=== Dataset entries ===

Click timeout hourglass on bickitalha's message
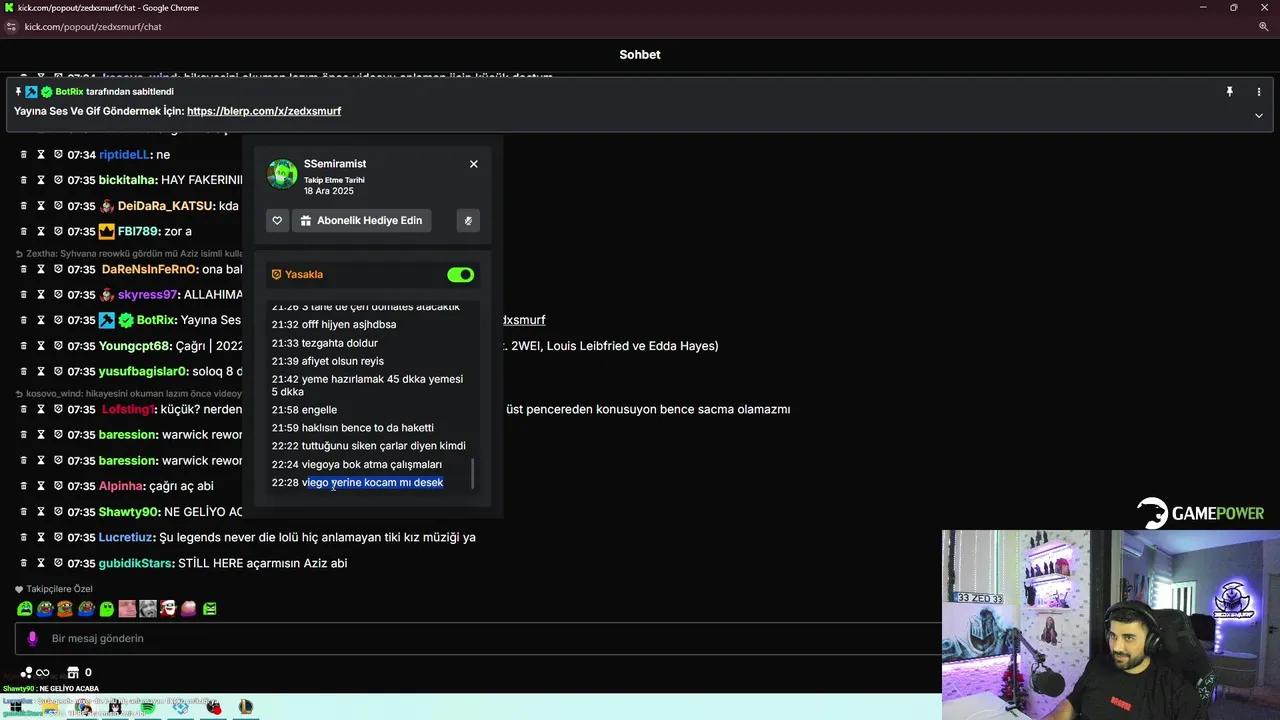Image resolution: width=1280 pixels, height=720 pixels. coord(41,180)
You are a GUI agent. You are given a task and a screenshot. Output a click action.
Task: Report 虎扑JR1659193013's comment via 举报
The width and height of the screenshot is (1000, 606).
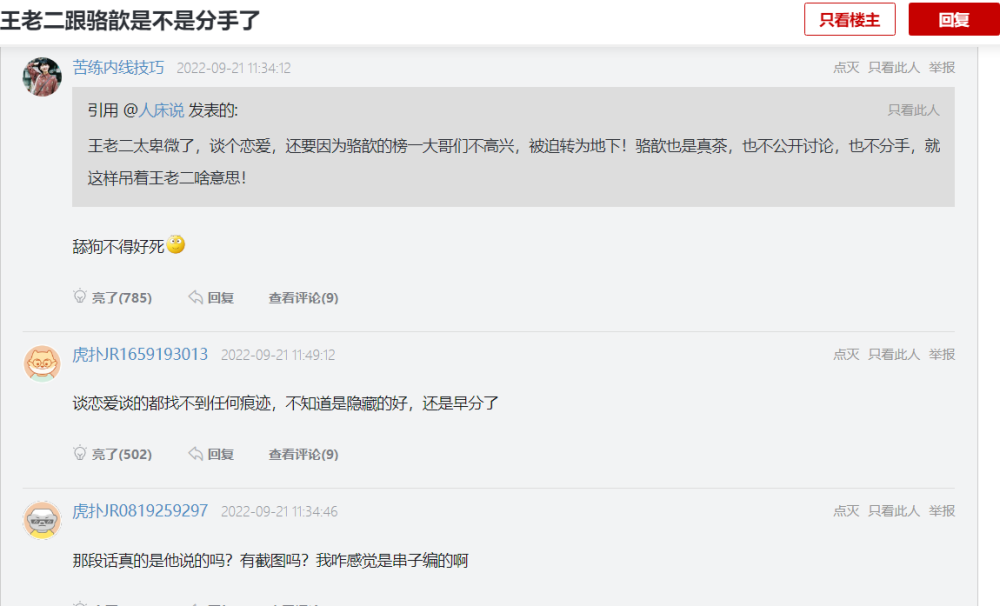click(941, 355)
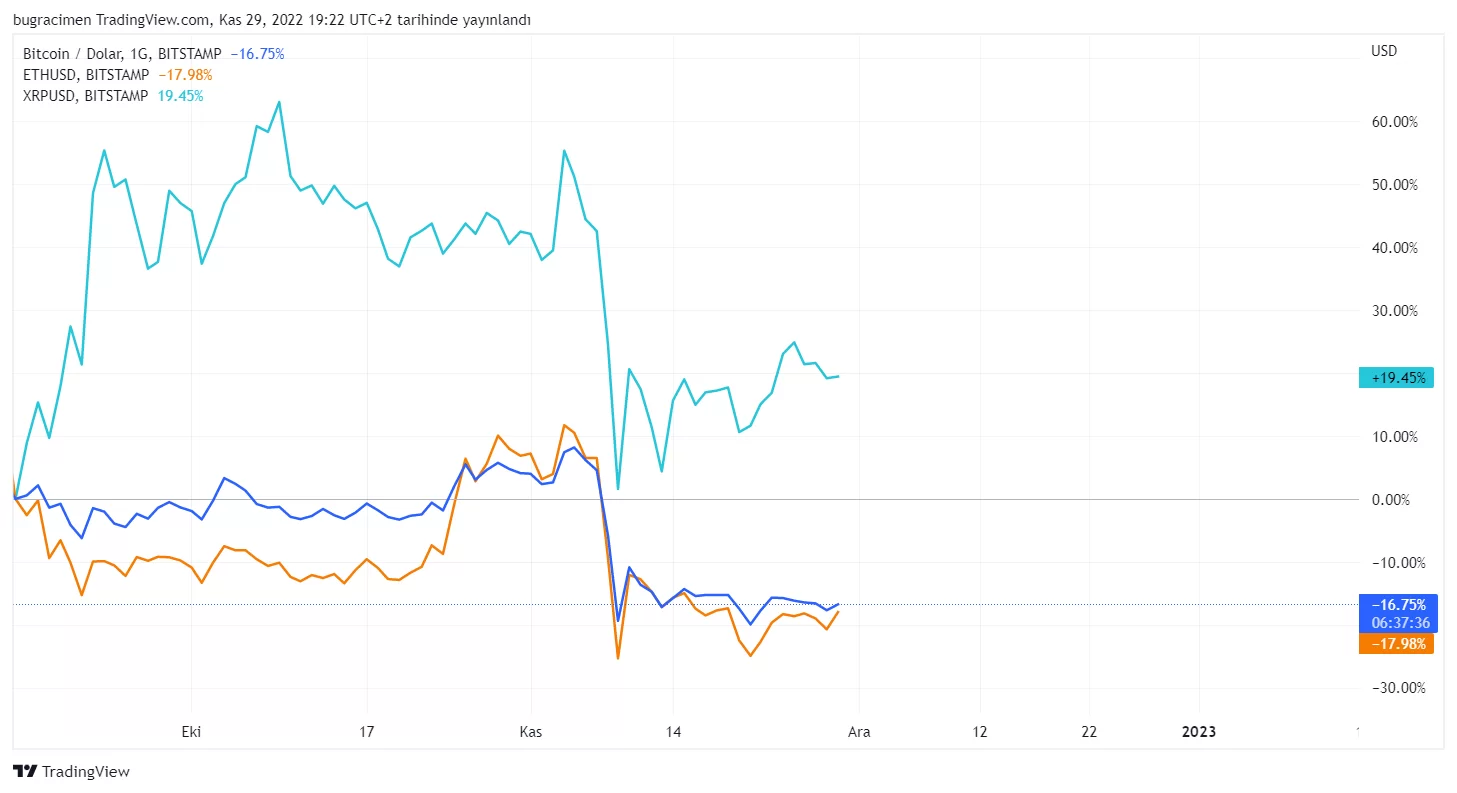1457x793 pixels.
Task: Click the 0.00% level on price axis
Action: click(1400, 500)
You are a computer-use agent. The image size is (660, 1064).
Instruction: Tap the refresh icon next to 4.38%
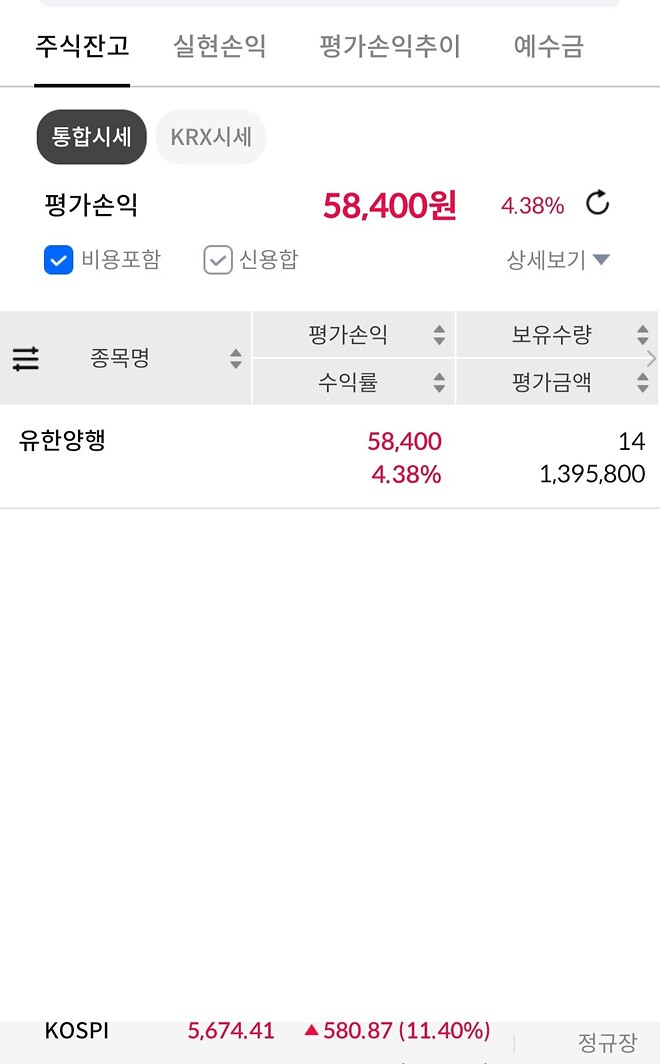click(x=597, y=202)
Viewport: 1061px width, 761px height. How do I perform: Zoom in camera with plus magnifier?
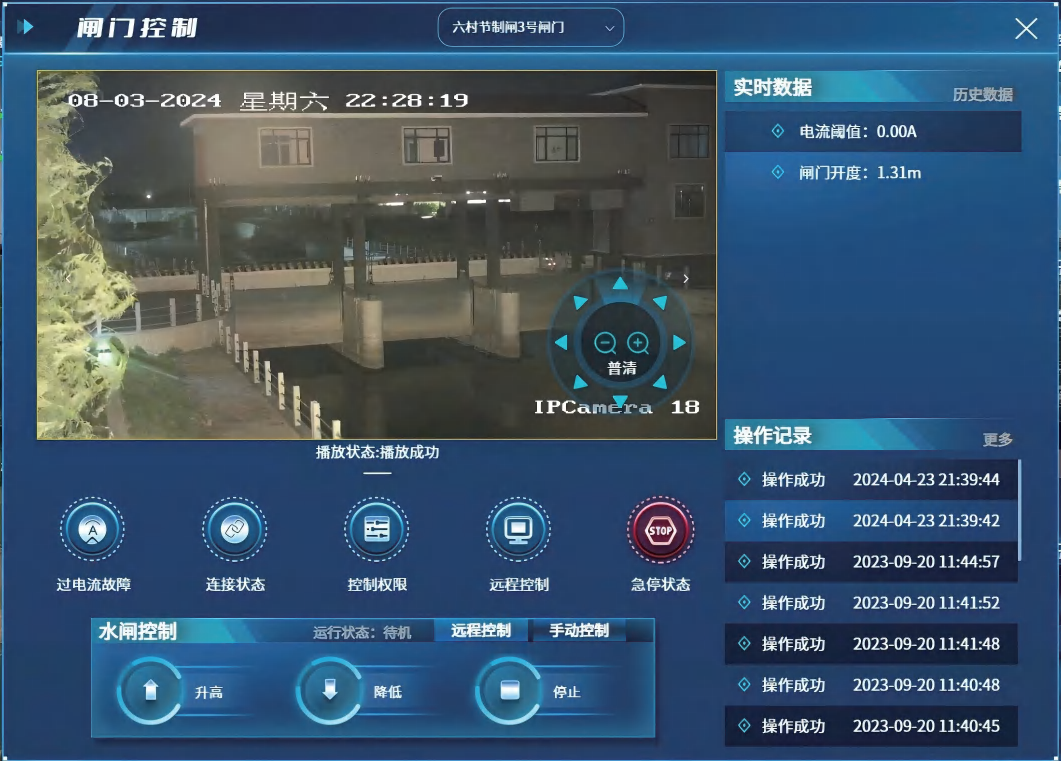pos(638,343)
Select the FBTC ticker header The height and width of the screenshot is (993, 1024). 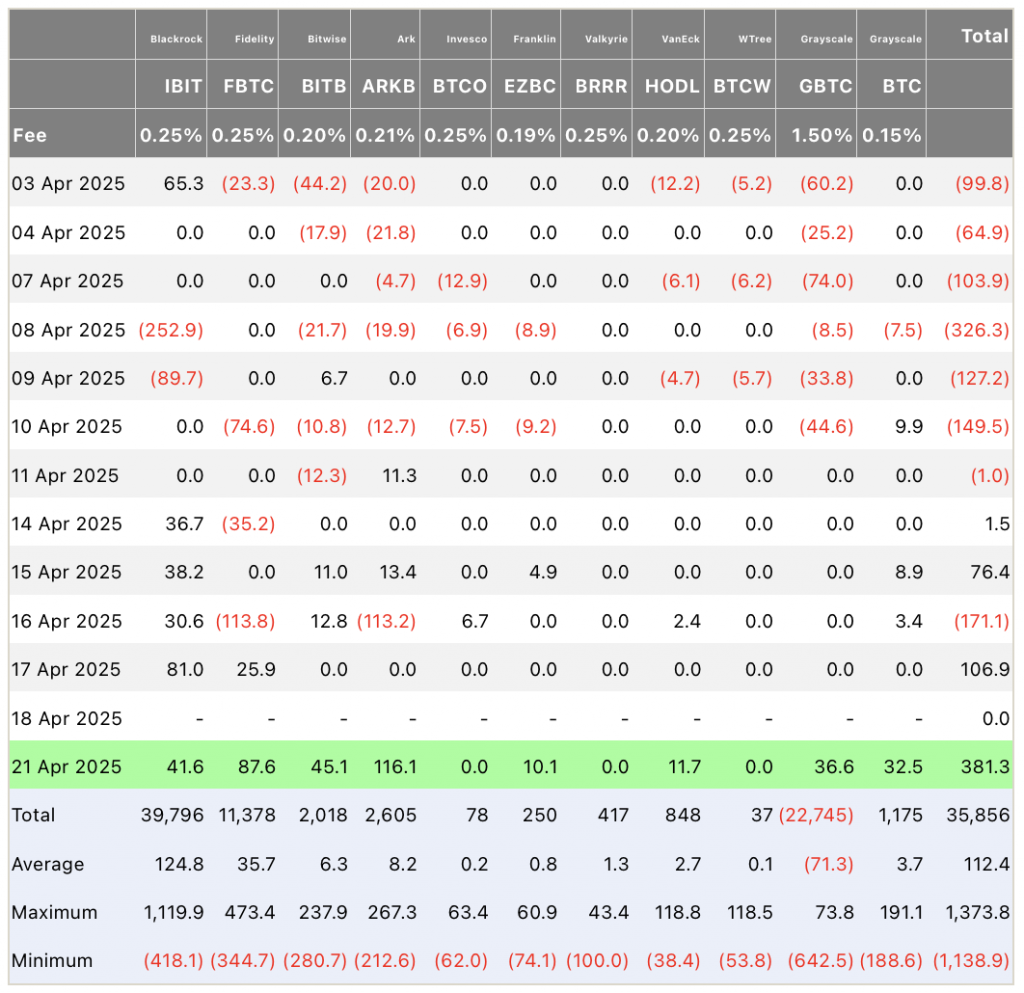249,86
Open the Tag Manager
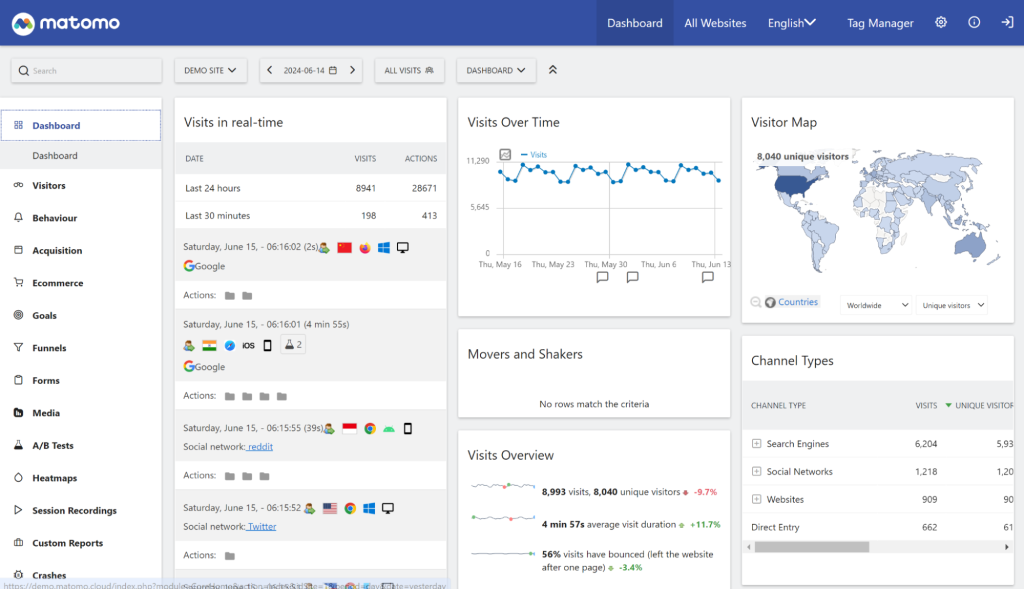The image size is (1024, 589). tap(880, 22)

===

(Exercise description): Please give again the entries word for word, starting at the first line and ending with the line that contains "Task: Report 虎扑JR1659193013's comment via 举报"; include both of those lines but none of the pictures.

(The answer):
Click timeout hourglass on bickitalha's message
Image resolution: width=1280 pixels, height=720 pixels. coord(41,180)
You are a GUI agent. You are given a task and a screenshot. Output a click action.
Task: Report 虎扑JR1659193013's comment via 举报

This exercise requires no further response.